Certains investisseurs institutionnels, comme les assureurs mutualistes, ne sont cependant pas en mesure de participer à ce type d’opérations, car «cela se traduirait pour eux par une baisse du rendement de leur portefeuille géré dans une optique de très long terme».
Cette tendance est perceptible à l’échelle européenne. La société espagnole Abengoa a par exemple racheté en janvier dernier pour 108 millions d’euros une partie de sa souche de 200 millions d’euros émise en juillet 2009, tout en procédant à une nouvelle émission de 400 millions à 6 ans. La même stratégie est appliquée par la loterie grecque Intralot, qui cherche actuellement à réaliser sa première émission obligataire depuis 2006 pour un montant prévisionnel de 300 millions à 5 ans; elle propose en parallèle un remboursement total ou partiel de 140 millions d’euros de convertibles à échéance décembre 2013.
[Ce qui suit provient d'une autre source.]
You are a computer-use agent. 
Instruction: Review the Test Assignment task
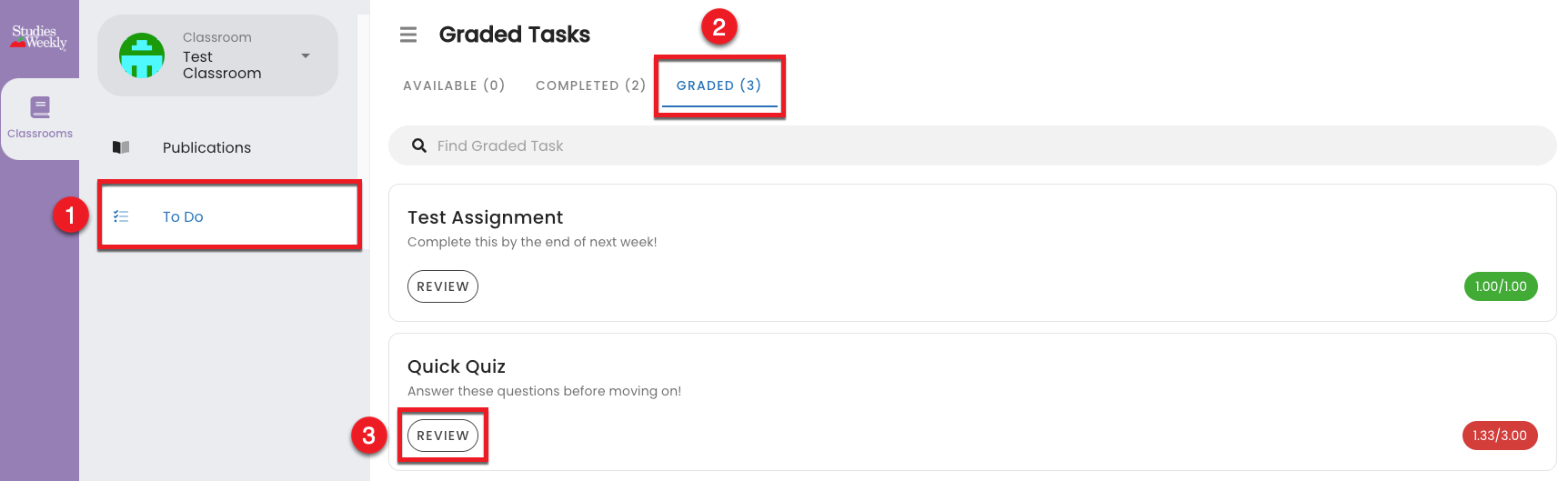click(x=443, y=286)
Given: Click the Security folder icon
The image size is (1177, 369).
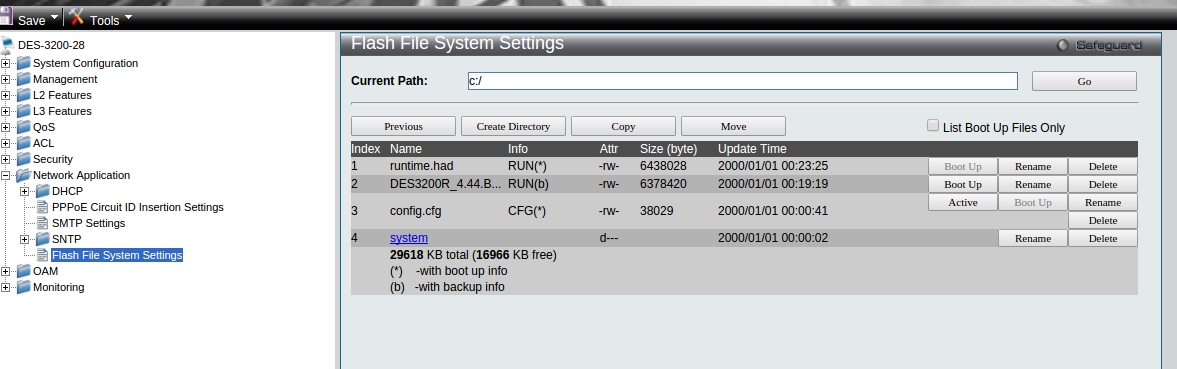Looking at the screenshot, I should (x=24, y=159).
«Ces rachats obligataires devraient s’amplifier au cours des prochains mois, indépendamment de la récente remontée du rendement des obligations d’Etat. La majeure partie de ces opérations porte en effet sur des maturités relativement courtes, comprises entre 1 et 3 ans, qui ne seront pas affectées par une hausse des taux à long terme», conclut Thibault Prébay.